Given task A:
Answer these about the Grey Knights thread, one per line:
(i) How many psybolt autocannon dreads does the described list normally include?
(ii) Which two weapons does the reply from Da Joka say work well against Termis?
(iii) What range does Loki1416 give for storm bolters and psycannons?

Extract provided:
>>>>>

# Dealing with Grey Knights



## ChaosPhenom (Mar 19, 2012)

Hi,

I just wanted to get peoples opinions on how to deal with Grey Knights, the list I see at my club is basically footslogging i.e. Master or Libby, two terminator squads, 2 strike squads, a purifier squad and vindicare and normally 3 psybolt autocannon dreads.

he pretty much packs as many psycannons and psybolts on everything and his army can pump out a huge amount of firepower and he runs halberds on everything which doesn't help.

I am just curious as to how others would approach this and what sort of Chaos army you'd take??

Thanks all!:victory:


----------



## Da Joka (Feb 20, 2009)

There's two ways to deal with Termis. High Str, low AP weapons (Lascannons and Meltas work pretty good) Or tons of little shots.

Seeing has he has Halberds I'd stay out of CC as he'll probably wipe you out before you get to attack back.


----------



## Ryao (Oct 6, 2010)

WHat army do you play?


----------



## Loki1416 (Apr 20, 2010)

Range range range. Keep as far away as possible while laying down as many long range shots as you can. Storm bolters and psycannons are 24" range so take weapons that put you outside of that where you can shoot and he cant. The dreads have a longer range, 48", Landraiders with TLLC's will take them down. Yeah, he can put shots on the LR but it's only STR 8 so would have to roll 6's to glance. Odds are in your favor there. A suicide squad that can DS near the vindicare is the best way to take him out before he can do too much damage. Just dont let his stuff get in CC range unless you want it too because you know you can take it out.


----------



## Antonius (Jan 10, 2012)

<<<<<

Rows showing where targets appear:
>>>>>

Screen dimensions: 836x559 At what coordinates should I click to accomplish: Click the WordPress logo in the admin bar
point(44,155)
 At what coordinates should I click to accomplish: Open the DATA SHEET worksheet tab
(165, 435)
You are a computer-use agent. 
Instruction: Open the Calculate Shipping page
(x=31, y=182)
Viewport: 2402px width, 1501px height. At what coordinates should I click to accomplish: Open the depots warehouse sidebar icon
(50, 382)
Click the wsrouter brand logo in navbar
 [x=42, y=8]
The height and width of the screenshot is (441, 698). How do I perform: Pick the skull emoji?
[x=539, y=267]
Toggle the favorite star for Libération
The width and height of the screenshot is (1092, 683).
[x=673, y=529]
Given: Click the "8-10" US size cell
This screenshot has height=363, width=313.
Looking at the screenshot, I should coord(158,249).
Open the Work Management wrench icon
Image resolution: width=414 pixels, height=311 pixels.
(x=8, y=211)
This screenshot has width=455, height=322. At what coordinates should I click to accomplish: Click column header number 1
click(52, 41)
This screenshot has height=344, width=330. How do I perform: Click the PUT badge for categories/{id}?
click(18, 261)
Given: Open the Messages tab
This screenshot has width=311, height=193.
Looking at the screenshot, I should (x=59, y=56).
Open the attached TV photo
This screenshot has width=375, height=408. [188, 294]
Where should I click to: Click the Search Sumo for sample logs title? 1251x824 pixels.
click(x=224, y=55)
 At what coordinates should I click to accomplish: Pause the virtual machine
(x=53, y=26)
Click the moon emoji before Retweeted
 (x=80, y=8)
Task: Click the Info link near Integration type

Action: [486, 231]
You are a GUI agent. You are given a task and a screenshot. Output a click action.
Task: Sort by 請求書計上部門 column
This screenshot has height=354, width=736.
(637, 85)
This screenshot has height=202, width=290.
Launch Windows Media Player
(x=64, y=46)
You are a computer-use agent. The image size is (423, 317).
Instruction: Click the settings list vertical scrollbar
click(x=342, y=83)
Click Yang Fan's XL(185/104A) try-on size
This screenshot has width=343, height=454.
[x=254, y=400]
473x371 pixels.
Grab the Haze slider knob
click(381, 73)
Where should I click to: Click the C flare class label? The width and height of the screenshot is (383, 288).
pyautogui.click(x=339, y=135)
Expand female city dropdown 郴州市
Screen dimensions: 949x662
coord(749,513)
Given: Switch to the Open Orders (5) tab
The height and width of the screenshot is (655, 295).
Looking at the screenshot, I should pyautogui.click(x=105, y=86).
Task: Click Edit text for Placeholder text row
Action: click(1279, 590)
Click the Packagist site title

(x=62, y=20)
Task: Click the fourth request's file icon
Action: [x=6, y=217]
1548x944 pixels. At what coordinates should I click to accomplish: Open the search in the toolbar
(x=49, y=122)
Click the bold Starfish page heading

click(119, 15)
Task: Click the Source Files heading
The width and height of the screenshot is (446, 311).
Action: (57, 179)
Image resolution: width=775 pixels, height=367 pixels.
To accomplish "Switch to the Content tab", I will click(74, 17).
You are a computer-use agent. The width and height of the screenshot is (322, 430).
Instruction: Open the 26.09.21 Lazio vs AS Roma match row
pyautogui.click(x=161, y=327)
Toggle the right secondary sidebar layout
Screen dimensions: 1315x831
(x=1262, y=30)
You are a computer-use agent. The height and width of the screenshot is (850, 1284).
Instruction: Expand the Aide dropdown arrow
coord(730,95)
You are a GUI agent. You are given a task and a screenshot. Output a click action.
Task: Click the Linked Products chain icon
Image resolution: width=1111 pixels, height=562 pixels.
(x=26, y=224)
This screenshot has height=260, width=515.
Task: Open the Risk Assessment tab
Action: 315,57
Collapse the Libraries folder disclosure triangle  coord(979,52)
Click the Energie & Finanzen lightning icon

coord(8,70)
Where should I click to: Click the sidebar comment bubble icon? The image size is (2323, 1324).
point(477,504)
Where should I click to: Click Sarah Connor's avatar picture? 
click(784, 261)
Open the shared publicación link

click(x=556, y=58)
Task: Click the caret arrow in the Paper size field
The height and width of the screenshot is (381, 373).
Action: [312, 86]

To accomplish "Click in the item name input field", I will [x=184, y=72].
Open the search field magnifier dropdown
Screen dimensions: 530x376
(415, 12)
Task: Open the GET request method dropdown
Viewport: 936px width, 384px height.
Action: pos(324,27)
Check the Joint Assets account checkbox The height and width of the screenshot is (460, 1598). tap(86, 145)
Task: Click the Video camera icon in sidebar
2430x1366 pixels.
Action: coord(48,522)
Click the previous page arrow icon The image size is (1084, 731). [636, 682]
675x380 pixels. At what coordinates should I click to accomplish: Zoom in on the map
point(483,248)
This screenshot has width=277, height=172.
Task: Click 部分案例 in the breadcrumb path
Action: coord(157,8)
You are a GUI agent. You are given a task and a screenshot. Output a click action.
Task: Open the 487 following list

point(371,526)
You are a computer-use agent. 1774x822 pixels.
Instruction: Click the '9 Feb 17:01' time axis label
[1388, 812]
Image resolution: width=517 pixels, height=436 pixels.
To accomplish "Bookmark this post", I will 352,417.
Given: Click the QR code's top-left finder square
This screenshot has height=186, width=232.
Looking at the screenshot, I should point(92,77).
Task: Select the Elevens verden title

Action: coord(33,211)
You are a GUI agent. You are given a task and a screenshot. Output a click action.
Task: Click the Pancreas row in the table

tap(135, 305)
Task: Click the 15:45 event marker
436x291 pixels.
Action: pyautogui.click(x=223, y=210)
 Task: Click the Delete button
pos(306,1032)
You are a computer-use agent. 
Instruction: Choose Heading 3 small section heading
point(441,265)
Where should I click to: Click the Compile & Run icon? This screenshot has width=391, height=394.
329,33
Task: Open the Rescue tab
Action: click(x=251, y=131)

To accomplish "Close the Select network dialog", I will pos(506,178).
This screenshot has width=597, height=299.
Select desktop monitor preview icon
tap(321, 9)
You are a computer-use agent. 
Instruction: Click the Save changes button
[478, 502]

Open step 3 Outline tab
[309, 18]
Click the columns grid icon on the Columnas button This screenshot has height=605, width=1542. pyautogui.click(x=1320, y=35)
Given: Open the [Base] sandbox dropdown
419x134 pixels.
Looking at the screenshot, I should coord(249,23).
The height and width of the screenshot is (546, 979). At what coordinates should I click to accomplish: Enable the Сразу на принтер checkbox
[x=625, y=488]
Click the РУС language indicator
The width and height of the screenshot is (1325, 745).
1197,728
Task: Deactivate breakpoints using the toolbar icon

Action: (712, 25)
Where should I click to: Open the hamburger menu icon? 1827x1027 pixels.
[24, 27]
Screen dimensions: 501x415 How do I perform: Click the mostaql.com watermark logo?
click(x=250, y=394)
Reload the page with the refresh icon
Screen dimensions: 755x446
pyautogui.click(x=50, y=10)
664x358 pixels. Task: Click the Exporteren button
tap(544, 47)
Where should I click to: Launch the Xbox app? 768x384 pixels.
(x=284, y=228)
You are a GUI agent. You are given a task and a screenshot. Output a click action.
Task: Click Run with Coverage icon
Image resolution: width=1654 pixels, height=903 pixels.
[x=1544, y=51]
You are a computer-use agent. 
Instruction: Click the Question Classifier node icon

<<<<<

Given task B:
Put the lines of the listing into a JSON list of strings, one string per line and blank lines left out, starting at the line that contains "At what coordinates should I click to accomplish: Pause" and ending at the line that contains "will click(74, 17).", both included.

Task output A:
(i) 3
(ii) Lascannons and Meltas
(iii) 24"

Task output B:
[
  " At what coordinates should I click to accomplish: Pause the virtual machine",
  "(x=53, y=26)",
  "Click the moon emoji before Retweeted",
  " (x=80, y=8)",
  "Task: Click the Info link near Integration type",
  "Action: [486, 231]",
  "You are a GUI agent. You are given a task and a screenshot. Output a click action.",
  "Task: Sort by 請求書計上部門 column",
  "This screenshot has height=354, width=736.",
  "(637, 85)",
  "This screenshot has height=202, width=290.",
  "Launch Windows Media Player",
  "(x=64, y=46)",
  "You are a computer-use agent. The image size is (423, 317).",
  "Instruction: Click the settings list vertical scrollbar",
  "click(x=342, y=83)",
  "Click Yang Fan's XL(185/104A) try-on size",
  "This screenshot has width=343, height=454.",
  "[x=254, y=400]",
  "473x371 pixels.",
  "Grab the Haze slider knob",
  "click(381, 73)",
  "Where should I click to: Click the C flare class label? The width and height of the screenshot is (383, 288).",
  "pyautogui.click(x=339, y=135)",
  "Expand female city dropdown 郴州市",
  "Screen dimensions: 949x662",
  "coord(749,513)",
  "Given: Switch to the Open Orders (5) tab",
  "The height and width of the screenshot is (655, 295).",
  "Looking at the screenshot, I should pyautogui.click(x=105, y=86).",
  "Task: Click Edit text for Placeholder text row",
  "Action: click(1279, 590)",
  "Click the Packagist site title",
  "(x=62, y=20)",
  "Task: Click the fourth request's file icon",
  "Action: [x=6, y=217]",
  "1548x944 pixels. At what coordinates should I click to accomplish: Open the search in the toolbar",
  "(x=49, y=122)",
  "Click the bold Starfish page heading",
  "click(119, 15)",
  "Task: Click the Source Files heading",
  "The width and height of the screenshot is (446, 311).",
  "Action: (57, 179)",
  "Image resolution: width=775 pixels, height=367 pixels.",
  "To accomplish \"Switch to the Content tab\", I will click(74, 17)."
]